This guy comes into the news stand most days and peels bills from a cartoonishly thick wad of cash. He buys scratch tickets and strips them expertly with his lucky coin, leaving curls of silver dust all over the place. Sometimes he plays for two minutes, other times an hour. He wears a Bluetooth and carries on competing conversations with me, the voice in his ear, himself, the tickets. Other customers call him The Robot. My manager has known him a while. He says The Robot has won several five-figure jackpots over the years. Last week I sold him a $20 ticket and he won $20,000. He generously tipped me a small percentage that amounted to over a week’s pay and left the store with barely a bounce to his step.
Another frequent customer, a sweet, batty and embattled middle-aged woman, plays a few days a week. She doesn’t risk much and has yet to win more than a dollar or two. During her visits she outlines various financial woes (someone mugged her at the mall, friends taking advantage of her generosity, a looming lonely retirement) and daydreams about hitting it big. She often asks after her nemesis. I don’t have the heart to tell her about the $20K. I wouldn’t even have the heart to tell her about my tip. In her mind he’s stripmining the roll, leaving nothing for anybody else. But their strategies are completely different. He accepts that 99.9 % of the tickets will be worthless and he can afford to sift through them.
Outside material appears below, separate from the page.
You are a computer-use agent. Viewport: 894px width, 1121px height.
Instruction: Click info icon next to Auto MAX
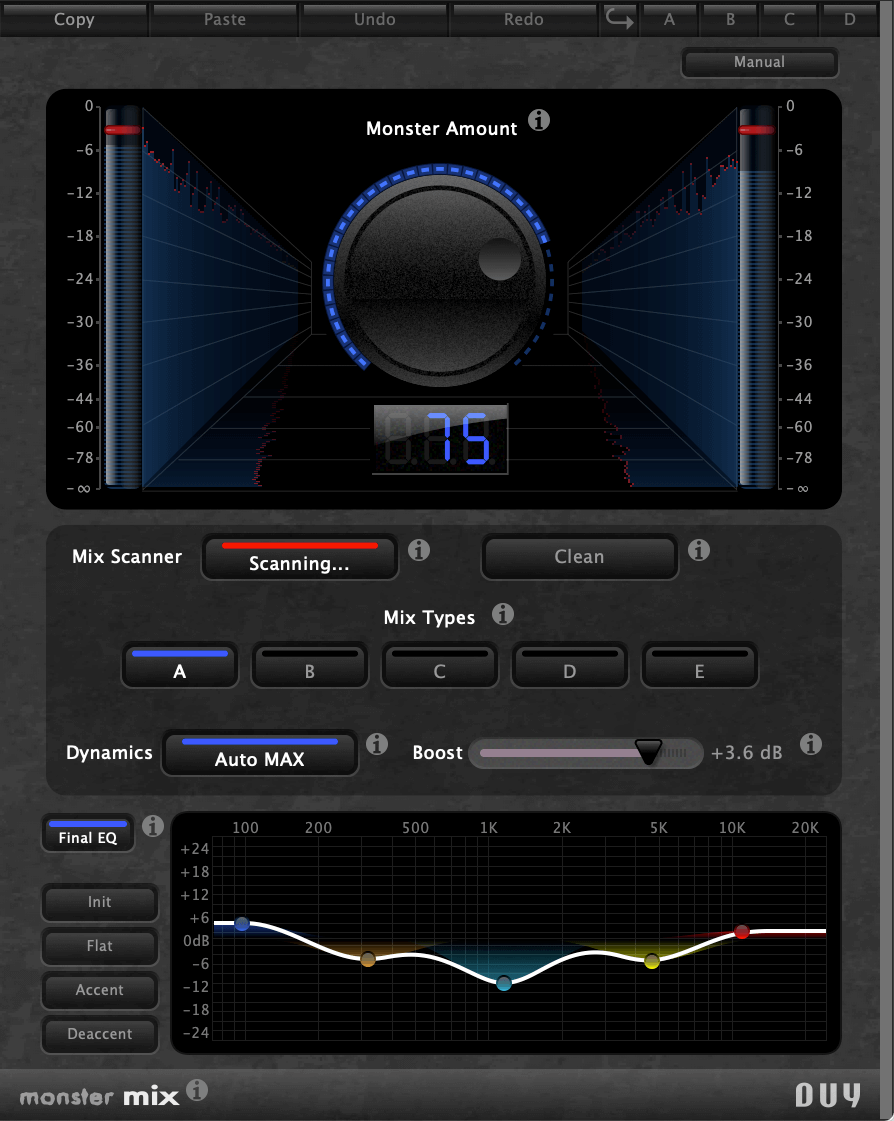click(x=377, y=744)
She just crosses her fingers and picks one. He plays for fun. She plays for salvation.
I was first introduced to gambling as a six-year-old, when my grandmother took me to Disney World. After the “Captain EO” matinee we returned to the hotel, swam, ate dinner and played poker in the shade. I knew Momma was something of a card shark but I’d never seen this side to her: cold, calculating, manipulative. She kept track of my debts on a crisp sheet of hotel stationery.
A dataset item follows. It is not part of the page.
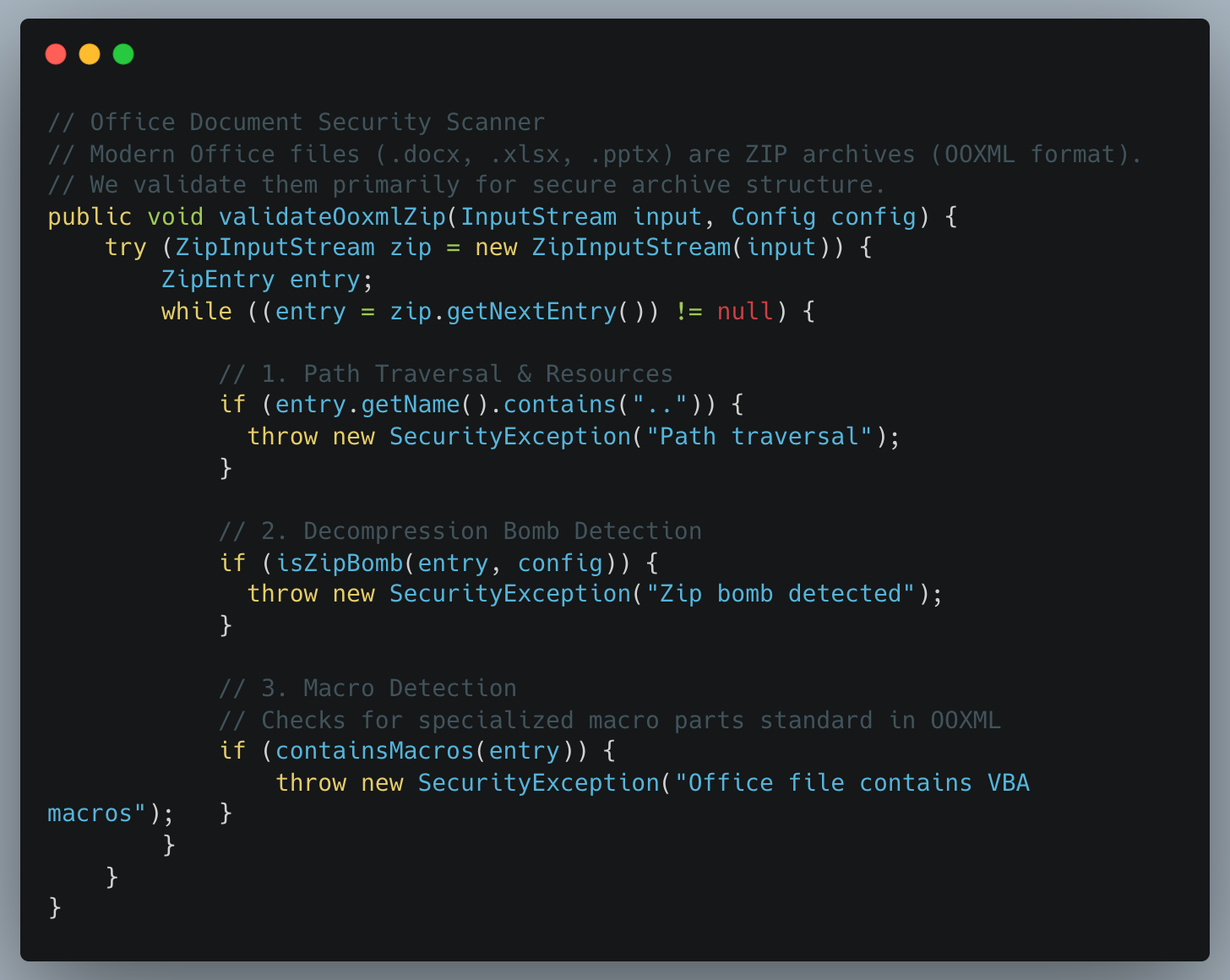Click the green maximize window dot
The width and height of the screenshot is (1230, 980).
point(123,54)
My first time at Foxwoods I kept to the dollar slots, wary of the bulbous pit bosses orbiting the tables. My friends and I were underage and largely broke. I lost coins absentmindedly, staring sideways at the hunched seniors with long cigarettes in their free hand and tubes taped to their nostrils. After dropping $5 on an uncooperative slot I gave up loudly and jumped to another. A man immediately appeared out of nowhere and began to feed the machine I had just abandoned. Two cranks later it began to bleat and gush. I watched the man celebrate, woozy with grief. At that time $800 was an incomprehensible amount of money. That was Marshall stack money, Spring Break money, used Nissan Maxima money. Someone said these people are called “vultures.” They wait until you give up and then swoop down and eat your remains.
Things have barely improved over the years. On my last visit I lost $8 on a $2 blackjack table while chugging complimentary vodkas. On the long walk back to the garage I passed Vince Neil, lead singer of Motley Crue, riding the escalator, puffy and glazed, two haggard groupies hanging from his shoulders and nibbling his ear.
I’m too cheap to gamble and, perhaps unfairly, I consider myself an unlucky person. Not so much unlucky in life—I enjoy a supportive network of family and friends, I’m tall—so much as ignored by larger forces. Markets, magic, whatever. And I’m not really zoned for windfalls, so I don’t feel the need to tempt fate, even if I am generally my own crooked dealer. This complete lack of desire is a puzzling vacancy, like waking up to a lost tooth and rubbing the fresh gap with your tongue. I’ve never encountered another vice I didn’t immediately wield manically in an attempt to hack away at some core loneliness. A breakthrough: Others feel about gambling the way I do mind-altering chemicals.
The Lotto machine at the news stand records and scans all purchases and redemptions, everything from Powerball tickets to dollar scratch-offs. Elderly or otherwise immobile customers bring envelopes full of them to be checked every few weeks. If it’s a dud the machine says “Not a winner this time, try again!” in a feminine robotic singsong.
When The Robot won the $20K I asked if I could scan it.
“Why?” he asked. He was reluctant to part with it for obvious reasons. I suppose I could have bolted out the back door.
“I want to see what happens,” I said.
“Nothing happens,” he said, but he handed it over.
I scanned the ticket but the machine stayed mum. There were no bells, no booming confetti cannons or balloon drops. I’m sure it triggered some State House bureaucrat’s silent alarm, but the screen just flashed “Return to customer” as the store stereo played Heart’s “These Dreams.”
The next day he came back and started all over again.